#### GIVEN TEXT
============

The long weekend was full of good music, my house full of good people and good cheer. My guests decided to extend their visit by another day, so we invited a few more friends over and had a big family dinner on Sunday. If they decide to relocate to York, I hope we'll have many more family dinners with them in our future. Earlier in the afternoon, while most of the gang was out running errands, Milly and her boyfriend Jacob sat on my front porch playing the violin and mandolin, respectively, as I happily bustled around the house tidying up and wishing I could run a musicians' hostel full-time. 

There have only been three CDs in rotation in my car over the last week: The Gloria Darlings (their new album, "Come Home to Me," is wonderful, and I'm so proud to say I helped them release it with a modest contribution to their Kickstarter campaign), the Gin Jars (Joby's self-produced album), and The Black Resonators (Shine and Nathan). Combine any - or better yet, all - of these CDs with a little sunshine, and you've got an instant mood enhancer. Just try not to smile.

Every Heartbroken Man

I think it would be most accurate to say I became a fan of Joe Fletcher before I'd even really heard his music. There was a summer where I saw his name, and then him, in person, everywhere, although I couldn't seem to catch an opportunity to see him perform. He and his band, The Wrong Reasons, played at the Newport Folk Festival in 2012, but we were late that morning and missed their set. I also missed them when they played one of the Deer Tick-hosted after parties at the Newport Blues Cafe that weekend; we had tickets, but I didn't make it there that night. I was bummed, because they were one of the bands I was most looking forward to seeing.

We somehow ended up following each other through various social media channels (Twitter and Instagram, mostly), and then he came to York to play a solo show at Sign of the Wagon at the beginning of October. I had the privilege of booking the opening act for that night, and called Leo DiSanto, frontman of Vinegar Creek Constituency. It was a perfect fit and the two found an immediate and apparent mutual respect for each other.

============

#### WRITTEN REQUEST
Pick up the music blog post above from its last sentence and keep writing it.

============

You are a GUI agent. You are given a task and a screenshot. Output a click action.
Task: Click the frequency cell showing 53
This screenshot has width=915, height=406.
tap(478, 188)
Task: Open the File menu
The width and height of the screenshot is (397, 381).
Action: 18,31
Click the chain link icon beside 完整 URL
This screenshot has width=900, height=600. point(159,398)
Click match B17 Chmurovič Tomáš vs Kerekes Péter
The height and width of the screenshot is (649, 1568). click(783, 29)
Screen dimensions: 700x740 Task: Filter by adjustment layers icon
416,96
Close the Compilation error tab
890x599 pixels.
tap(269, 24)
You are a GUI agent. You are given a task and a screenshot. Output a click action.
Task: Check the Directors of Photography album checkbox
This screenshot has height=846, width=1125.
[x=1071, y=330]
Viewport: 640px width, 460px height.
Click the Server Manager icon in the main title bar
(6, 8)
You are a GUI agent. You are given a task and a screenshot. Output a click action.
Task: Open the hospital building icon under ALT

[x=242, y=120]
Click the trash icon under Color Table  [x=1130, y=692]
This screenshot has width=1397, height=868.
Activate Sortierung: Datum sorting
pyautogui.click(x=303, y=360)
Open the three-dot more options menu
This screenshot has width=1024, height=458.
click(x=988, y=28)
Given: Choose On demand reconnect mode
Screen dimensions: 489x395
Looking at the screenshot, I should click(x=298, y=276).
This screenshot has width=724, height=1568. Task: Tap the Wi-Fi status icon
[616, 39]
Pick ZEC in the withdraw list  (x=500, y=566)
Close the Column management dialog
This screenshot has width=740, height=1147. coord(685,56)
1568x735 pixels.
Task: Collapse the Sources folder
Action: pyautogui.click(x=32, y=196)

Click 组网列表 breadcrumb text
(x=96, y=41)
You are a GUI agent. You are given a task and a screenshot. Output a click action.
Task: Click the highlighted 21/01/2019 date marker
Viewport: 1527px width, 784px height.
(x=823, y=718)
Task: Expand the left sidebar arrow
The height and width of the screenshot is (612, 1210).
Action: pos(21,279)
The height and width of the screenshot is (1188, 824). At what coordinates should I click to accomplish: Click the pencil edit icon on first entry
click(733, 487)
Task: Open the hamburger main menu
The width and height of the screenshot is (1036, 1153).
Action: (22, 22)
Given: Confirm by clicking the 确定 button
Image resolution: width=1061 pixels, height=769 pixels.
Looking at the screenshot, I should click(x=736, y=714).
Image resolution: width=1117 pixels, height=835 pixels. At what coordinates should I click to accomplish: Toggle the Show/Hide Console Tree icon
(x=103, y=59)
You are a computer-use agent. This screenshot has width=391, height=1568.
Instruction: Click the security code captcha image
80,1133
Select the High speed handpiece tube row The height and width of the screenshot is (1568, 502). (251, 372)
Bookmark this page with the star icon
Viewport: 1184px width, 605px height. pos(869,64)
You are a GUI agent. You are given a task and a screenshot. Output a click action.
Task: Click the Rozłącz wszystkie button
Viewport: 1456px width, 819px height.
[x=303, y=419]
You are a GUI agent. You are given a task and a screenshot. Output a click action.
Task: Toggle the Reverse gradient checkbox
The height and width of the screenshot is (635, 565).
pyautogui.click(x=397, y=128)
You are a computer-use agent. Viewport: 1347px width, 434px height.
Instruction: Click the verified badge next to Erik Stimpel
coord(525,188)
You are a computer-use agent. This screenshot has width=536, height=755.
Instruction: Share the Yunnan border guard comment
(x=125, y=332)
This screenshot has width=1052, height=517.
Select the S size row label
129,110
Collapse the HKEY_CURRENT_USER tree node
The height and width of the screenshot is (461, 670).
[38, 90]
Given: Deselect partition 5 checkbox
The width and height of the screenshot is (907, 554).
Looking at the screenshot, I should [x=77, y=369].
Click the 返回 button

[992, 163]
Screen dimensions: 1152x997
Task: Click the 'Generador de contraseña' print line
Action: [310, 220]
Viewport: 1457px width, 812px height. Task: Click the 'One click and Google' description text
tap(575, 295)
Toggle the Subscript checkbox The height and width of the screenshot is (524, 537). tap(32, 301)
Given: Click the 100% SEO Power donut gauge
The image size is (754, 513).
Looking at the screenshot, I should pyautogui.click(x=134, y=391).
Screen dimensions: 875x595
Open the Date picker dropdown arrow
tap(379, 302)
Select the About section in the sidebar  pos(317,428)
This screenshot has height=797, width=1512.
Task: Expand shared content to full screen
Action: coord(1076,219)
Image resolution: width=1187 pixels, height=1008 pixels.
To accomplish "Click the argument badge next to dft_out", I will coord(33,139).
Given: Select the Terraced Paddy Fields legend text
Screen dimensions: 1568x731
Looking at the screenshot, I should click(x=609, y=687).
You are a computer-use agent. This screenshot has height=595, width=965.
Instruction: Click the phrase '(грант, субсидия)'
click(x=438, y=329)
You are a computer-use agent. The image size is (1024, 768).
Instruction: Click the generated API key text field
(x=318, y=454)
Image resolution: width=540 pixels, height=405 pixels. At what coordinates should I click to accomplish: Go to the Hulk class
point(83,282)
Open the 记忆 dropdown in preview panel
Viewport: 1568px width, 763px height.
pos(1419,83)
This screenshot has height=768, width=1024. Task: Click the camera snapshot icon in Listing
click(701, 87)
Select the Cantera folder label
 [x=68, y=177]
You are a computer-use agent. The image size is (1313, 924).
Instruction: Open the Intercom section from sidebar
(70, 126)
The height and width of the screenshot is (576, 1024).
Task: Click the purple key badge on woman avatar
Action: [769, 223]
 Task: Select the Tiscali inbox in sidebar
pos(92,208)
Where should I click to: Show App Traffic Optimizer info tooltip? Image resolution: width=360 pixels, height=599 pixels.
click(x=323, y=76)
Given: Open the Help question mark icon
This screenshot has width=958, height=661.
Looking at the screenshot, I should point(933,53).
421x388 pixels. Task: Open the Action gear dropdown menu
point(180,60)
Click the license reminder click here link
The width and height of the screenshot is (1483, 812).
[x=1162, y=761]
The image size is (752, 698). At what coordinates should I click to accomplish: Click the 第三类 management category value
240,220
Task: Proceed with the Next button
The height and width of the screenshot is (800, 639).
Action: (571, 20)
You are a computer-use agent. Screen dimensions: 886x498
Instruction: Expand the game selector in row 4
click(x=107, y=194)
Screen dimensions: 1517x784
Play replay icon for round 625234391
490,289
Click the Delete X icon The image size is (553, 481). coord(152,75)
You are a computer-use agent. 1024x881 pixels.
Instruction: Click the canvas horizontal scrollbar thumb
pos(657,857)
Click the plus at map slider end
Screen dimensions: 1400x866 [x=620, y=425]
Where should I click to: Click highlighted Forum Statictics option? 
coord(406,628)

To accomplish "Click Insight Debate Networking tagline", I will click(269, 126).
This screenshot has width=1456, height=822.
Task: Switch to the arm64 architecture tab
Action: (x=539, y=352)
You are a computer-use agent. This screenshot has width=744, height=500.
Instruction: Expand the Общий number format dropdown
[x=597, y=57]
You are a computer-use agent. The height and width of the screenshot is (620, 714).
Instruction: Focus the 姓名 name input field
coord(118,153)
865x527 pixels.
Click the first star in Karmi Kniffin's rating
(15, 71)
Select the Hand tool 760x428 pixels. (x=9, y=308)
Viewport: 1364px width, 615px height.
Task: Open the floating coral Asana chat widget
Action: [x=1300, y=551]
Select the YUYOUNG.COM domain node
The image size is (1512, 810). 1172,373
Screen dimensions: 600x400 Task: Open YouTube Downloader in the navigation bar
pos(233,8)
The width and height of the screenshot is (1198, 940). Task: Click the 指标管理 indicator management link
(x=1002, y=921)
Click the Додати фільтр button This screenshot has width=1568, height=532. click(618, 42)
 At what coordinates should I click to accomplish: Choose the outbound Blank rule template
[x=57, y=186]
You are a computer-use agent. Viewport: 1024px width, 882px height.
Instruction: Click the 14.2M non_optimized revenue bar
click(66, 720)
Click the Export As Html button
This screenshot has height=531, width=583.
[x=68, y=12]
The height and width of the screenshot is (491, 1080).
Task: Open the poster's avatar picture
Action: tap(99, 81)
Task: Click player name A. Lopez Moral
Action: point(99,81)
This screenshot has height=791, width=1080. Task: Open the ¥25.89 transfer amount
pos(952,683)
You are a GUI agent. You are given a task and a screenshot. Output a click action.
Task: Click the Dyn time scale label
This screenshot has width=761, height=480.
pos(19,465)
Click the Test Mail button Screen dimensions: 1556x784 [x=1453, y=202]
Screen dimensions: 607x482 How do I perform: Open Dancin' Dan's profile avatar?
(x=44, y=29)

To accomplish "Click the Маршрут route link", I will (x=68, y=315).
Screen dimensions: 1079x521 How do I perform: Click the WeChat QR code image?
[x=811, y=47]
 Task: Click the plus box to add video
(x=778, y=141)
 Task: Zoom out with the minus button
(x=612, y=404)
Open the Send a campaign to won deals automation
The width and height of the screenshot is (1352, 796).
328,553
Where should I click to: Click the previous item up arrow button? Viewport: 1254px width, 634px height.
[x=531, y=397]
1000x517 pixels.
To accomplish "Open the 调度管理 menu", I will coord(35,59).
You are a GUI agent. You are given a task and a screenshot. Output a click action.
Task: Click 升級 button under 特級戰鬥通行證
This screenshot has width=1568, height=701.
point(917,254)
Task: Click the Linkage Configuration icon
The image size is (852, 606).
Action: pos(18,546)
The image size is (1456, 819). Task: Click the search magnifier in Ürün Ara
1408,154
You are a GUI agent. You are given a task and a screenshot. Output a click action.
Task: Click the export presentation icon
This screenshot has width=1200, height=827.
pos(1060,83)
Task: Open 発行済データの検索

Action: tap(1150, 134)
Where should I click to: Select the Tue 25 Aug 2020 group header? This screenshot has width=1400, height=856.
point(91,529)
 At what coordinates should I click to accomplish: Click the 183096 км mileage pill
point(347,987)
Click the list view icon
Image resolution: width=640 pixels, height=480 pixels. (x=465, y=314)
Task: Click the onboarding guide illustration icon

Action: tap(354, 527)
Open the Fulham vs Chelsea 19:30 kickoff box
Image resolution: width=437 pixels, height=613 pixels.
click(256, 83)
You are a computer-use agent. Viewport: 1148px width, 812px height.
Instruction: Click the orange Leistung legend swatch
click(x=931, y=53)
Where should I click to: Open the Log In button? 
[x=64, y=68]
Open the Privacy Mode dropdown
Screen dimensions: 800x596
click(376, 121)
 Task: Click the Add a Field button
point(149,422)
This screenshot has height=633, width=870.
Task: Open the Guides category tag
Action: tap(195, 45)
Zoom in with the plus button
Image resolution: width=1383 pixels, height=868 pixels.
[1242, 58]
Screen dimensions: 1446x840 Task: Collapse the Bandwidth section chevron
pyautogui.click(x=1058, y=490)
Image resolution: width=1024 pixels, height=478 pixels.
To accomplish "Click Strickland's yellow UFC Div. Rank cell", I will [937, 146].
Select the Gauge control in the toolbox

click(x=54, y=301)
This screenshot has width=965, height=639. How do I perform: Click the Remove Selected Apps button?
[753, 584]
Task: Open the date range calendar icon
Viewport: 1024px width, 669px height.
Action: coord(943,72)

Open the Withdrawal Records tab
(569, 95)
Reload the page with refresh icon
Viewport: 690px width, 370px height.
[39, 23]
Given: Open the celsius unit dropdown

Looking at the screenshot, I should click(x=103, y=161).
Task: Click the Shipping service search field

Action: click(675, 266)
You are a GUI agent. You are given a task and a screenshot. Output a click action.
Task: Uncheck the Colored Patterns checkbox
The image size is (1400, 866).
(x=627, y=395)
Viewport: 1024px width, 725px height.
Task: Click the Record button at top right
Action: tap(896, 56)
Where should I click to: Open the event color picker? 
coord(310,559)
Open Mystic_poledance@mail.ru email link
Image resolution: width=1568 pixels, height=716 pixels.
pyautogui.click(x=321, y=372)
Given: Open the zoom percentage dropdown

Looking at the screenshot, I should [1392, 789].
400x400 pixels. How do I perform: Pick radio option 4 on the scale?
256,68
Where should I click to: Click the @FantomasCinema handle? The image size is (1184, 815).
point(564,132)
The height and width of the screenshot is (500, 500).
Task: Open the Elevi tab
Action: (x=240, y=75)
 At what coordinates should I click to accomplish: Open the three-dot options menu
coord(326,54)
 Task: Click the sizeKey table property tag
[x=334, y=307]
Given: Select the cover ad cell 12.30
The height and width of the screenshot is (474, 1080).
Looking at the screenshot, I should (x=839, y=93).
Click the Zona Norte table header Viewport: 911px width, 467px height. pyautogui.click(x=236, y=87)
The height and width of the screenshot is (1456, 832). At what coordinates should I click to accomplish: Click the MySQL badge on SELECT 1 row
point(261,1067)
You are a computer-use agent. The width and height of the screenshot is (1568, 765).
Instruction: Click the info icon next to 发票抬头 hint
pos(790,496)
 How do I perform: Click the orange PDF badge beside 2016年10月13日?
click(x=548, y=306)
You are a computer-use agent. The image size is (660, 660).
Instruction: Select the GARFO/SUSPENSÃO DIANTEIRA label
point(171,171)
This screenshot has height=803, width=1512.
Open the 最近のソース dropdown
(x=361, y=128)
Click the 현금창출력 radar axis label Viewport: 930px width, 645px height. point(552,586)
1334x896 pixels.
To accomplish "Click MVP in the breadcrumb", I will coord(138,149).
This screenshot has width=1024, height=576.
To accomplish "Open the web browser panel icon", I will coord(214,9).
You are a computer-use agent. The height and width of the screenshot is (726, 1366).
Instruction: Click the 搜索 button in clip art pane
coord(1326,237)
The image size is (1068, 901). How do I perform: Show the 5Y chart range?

============

#### TASK OUTPUT
The highlight of the night for me came when they played a song together near the end of Joe's set. I'm slightly fuzzy on the details, owing to the bottle of bourbon we were passing around, but I think Joe saw "Bottom of the World" on Leo's setlist during soundcheck, and asked if it was his song or the Tom Waits song. It was in fact the cover, which Joe had also played before, so they decided on the spot that they'd play it together. When the time came, Leo grabbed his harmonica and they simply took turns singing the verses and harmonized on the chorus. You know me well enough by now to be unfazed when I tell you that I cried a bit. It was one of those magical, spontaneous musical moments I'm always chasing, where talented people who are reverent about music come together and do something beautiful for music's sake.

I kept in touch with Joe, and even got to have an impromptu lunch date with him and his girlfriend when their travels brought them through York en route to Nashville. I sent him a copy of Vinegar Creek Constituency's new album when it came out, and he seems to love it as much as I do. He and Leo have kept in touch, too, and may meet up in Rhode Island later this year.

Joe's a prolific Instagrammer, and I enjoy seeing where the road takes him, what other musicians he's playing with, and what venues he's performing in. Since I couldn't make it to South by Southwest, I lived vicariously through Joe's posts, and felt delighted when he went to see other friends of mine perform. When he left Austin at the end of the week, he said that his favorite discovery of SXSW this year - "by far" - was Toy Soldiers. They're a Philadelphia band that I've had the pleasure of watching grow and amass a devoted following over the years. My friend Dominic Billet is their drummer, and told Joe he was coming to see him play in York a few weeks later and asked if he'd like him to sit in on some songs with him.

So when Joe played at York's Holy Hound Taproom last week, he played a few songs on his own, and then Dom joined him for the rest of the set. They hadn't rehearsed the songs together; it was Dom's first time playing them. And it was perfect. Joe would lean over between songs and give Dom some quick notes on the vibe he wanted him to shoot for, and then they'd just play. They sounded great together, and I was pleasantly surprised by how good it sounded in the room overall. Kudos to Holy Hound for going out on a bit of a limb and adding a national touring act into their schedule. It was a great evening, and I was especially pleased with how many friends from Lancaster showed up - including Leo DiSanto.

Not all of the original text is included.